[The problem]: All entries given below are to be returned word for word.

[Data to use]:
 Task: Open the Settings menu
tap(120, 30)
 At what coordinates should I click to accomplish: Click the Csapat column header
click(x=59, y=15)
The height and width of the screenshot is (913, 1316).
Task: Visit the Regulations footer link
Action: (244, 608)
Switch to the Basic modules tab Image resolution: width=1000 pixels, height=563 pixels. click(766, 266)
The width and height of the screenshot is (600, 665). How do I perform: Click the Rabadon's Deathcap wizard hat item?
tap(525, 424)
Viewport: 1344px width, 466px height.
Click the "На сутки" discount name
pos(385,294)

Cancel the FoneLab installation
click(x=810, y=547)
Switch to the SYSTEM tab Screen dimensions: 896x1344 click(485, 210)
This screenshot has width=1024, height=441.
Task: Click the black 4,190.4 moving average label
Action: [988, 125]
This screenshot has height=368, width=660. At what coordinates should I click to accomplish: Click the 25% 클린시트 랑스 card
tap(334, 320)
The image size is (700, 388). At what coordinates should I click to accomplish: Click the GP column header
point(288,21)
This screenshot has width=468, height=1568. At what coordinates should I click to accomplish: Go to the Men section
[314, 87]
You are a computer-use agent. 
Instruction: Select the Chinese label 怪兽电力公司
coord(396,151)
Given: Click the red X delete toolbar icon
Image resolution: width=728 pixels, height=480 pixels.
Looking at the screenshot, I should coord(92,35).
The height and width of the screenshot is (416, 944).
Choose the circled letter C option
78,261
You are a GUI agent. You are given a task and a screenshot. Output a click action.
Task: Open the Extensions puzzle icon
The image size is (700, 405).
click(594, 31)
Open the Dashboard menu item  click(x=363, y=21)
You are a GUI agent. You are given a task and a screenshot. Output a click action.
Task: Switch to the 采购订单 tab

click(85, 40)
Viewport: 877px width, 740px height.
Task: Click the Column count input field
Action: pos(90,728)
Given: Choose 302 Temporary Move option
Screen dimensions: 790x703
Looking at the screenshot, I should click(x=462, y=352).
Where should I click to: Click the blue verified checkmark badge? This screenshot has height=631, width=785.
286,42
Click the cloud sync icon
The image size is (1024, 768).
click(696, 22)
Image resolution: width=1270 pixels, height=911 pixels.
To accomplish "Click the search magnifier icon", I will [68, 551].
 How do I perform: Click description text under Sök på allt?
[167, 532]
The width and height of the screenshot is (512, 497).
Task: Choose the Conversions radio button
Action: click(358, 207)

[Output of the exercise]:
 Task: Open the Settings menu
tap(120, 30)
 At what coordinates should I click to accomplish: Click the Csapat column header
click(x=59, y=15)
The height and width of the screenshot is (913, 1316).
Task: Visit the Regulations footer link
Action: (244, 608)
Switch to the Basic modules tab Image resolution: width=1000 pixels, height=563 pixels. click(766, 266)
The width and height of the screenshot is (600, 665). How do I perform: Click the Rabadon's Deathcap wizard hat item?
tap(525, 424)
Viewport: 1344px width, 466px height.
Click the "На сутки" discount name
pos(385,294)

Cancel the FoneLab installation
click(x=810, y=547)
Switch to the SYSTEM tab Screen dimensions: 896x1344 click(485, 210)
This screenshot has width=1024, height=441.
Task: Click the black 4,190.4 moving average label
Action: [988, 125]
This screenshot has height=368, width=660. At what coordinates should I click to accomplish: Click the 25% 클린시트 랑스 card
tap(334, 320)
The image size is (700, 388). At what coordinates should I click to accomplish: Click the GP column header
point(288,21)
This screenshot has width=468, height=1568. At what coordinates should I click to accomplish: Go to the Men section
[314, 87]
You are a computer-use agent. 
Instruction: Select the Chinese label 怪兽电力公司
coord(396,151)
Given: Click the red X delete toolbar icon
Image resolution: width=728 pixels, height=480 pixels.
Looking at the screenshot, I should coord(92,35).
The height and width of the screenshot is (416, 944).
Choose the circled letter C option
78,261
You are a GUI agent. You are given a task and a screenshot. Output a click action.
Task: Open the Extensions puzzle icon
The image size is (700, 405).
click(594, 31)
Open the Dashboard menu item  click(x=363, y=21)
You are a GUI agent. You are given a task and a screenshot. Output a click action.
Task: Switch to the 采购订单 tab

click(85, 40)
Viewport: 877px width, 740px height.
Task: Click the Column count input field
Action: pos(90,728)
Given: Choose 302 Temporary Move option
Screen dimensions: 790x703
Looking at the screenshot, I should click(x=462, y=352).
Where should I click to: Click the blue verified checkmark badge? This screenshot has height=631, width=785.
286,42
Click the cloud sync icon
The image size is (1024, 768).
click(696, 22)
Image resolution: width=1270 pixels, height=911 pixels.
To accomplish "Click the search magnifier icon", I will [68, 551].
 How do I perform: Click description text under Sök på allt?
[167, 532]
The width and height of the screenshot is (512, 497).
Task: Choose the Conversions radio button
Action: click(358, 207)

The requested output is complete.